VMware vSphere Esxi 8.x

Nutanix Life Cycle Manager (LCM) 

Cause

This issue occurs when multiple Nutanix LCM pre-upgrade commands (for example, esxcli and vim-cmd) are executed simultaneously.

These concurrent processes create high memory utilization within the Nutanix user group (ntnx), eventually depleting its allocated memory pool. When the memory limit is reached, the ESXi hostd service fails, causing the host to enter a Not Responding state.
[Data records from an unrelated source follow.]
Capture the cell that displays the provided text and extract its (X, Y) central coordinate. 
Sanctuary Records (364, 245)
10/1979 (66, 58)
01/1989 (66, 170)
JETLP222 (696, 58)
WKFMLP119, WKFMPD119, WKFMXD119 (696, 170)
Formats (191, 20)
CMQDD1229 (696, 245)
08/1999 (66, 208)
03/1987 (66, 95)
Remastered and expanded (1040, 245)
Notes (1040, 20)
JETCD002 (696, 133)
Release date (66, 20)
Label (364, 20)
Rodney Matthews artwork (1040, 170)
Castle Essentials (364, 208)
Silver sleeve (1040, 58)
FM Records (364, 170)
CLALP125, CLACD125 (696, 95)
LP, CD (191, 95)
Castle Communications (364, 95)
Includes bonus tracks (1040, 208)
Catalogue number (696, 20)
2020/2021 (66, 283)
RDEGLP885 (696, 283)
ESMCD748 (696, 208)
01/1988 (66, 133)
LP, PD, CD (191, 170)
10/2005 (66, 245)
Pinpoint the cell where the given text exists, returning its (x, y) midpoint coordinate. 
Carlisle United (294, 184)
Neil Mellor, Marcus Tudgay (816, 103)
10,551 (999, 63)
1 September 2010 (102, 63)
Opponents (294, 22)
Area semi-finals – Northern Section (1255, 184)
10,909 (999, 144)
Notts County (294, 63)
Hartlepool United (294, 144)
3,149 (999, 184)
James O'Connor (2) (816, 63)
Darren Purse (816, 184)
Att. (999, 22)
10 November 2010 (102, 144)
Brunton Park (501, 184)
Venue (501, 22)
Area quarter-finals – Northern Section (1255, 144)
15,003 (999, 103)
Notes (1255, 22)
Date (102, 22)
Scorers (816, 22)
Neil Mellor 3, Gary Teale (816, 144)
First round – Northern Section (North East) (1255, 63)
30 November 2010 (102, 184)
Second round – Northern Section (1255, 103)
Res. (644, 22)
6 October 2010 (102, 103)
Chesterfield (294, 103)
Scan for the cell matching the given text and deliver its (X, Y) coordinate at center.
In summary, the root cause is resource exhaustion within the Nutanix memory group during LCM operations, leading to service admission failures and hostd termination.

Resolution

To prevent the ESXi host from becoming unresponsive during Nutanix LCM pre-upgrade checks, perform one of the following solutions:

Option 1: Perform the ESXi Upgrade from vCenter Server

Run the ESXi upgrade directly from vCenter Server instead of Nutanix LCM.
This approach ensures better resource scheduling and avoids the resource contention seen during Nutanix-triggered upgrades.
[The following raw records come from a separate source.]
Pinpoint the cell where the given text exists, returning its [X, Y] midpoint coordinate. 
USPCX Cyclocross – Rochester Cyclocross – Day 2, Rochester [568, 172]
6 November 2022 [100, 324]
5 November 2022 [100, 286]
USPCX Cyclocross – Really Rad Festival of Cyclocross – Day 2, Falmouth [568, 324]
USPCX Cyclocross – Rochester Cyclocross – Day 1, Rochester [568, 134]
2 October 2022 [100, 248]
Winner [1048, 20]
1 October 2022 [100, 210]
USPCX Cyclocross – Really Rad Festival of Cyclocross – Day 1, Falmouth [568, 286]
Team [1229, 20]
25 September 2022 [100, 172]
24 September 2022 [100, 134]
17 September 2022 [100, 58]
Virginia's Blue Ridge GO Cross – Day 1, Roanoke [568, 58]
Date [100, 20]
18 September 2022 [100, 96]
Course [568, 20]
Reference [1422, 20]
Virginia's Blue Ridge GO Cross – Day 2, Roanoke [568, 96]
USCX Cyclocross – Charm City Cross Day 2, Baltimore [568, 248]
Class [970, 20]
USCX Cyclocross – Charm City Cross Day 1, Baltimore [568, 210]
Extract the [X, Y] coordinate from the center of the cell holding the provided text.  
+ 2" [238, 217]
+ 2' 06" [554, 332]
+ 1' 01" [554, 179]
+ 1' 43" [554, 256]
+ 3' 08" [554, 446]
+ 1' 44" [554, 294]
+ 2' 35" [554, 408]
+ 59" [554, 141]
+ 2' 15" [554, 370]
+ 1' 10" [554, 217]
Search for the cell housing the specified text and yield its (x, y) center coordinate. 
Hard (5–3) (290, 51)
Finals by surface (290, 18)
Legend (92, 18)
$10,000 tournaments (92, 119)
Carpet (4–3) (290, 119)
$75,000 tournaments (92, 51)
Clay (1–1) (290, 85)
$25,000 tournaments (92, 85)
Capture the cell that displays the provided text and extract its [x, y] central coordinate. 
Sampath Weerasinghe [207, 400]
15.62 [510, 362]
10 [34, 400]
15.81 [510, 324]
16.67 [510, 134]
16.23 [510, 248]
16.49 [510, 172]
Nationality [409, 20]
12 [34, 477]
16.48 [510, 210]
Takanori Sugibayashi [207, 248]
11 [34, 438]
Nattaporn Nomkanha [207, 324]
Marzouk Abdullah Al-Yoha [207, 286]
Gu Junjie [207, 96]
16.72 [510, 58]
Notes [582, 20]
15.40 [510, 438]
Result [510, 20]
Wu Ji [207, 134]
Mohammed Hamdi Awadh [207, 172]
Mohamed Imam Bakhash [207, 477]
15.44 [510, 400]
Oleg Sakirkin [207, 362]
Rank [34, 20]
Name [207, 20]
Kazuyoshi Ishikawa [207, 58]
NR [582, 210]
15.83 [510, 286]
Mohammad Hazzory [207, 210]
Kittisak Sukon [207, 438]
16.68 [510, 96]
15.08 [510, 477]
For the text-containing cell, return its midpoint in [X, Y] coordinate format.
Option 2: Increase Memory Allocation for the Nutanix Memory Group

1. Check the current memory allocation for the Nutanix memory group:

     localcli --plugin-dir /usr/lib/vmware/esxcli/int sched group getmemconfig --group-path /host/vim/vimuser/ntnx

2. Increase the memory allocation. As a starting point, you can double the existing allocation (for example, to 500 MB):

    localcli --plugin-dir /usr/lib/vmware/esxcli/int sched group setmemconfig --group-path /host/vim/vimuser/ntnx --max 500 --units mb

3. Restart the hostd service after modification:

    /etc/init.d/hostd restart

4. Re-run the Nutanix LCM pre-upgrade checks to confirm stability.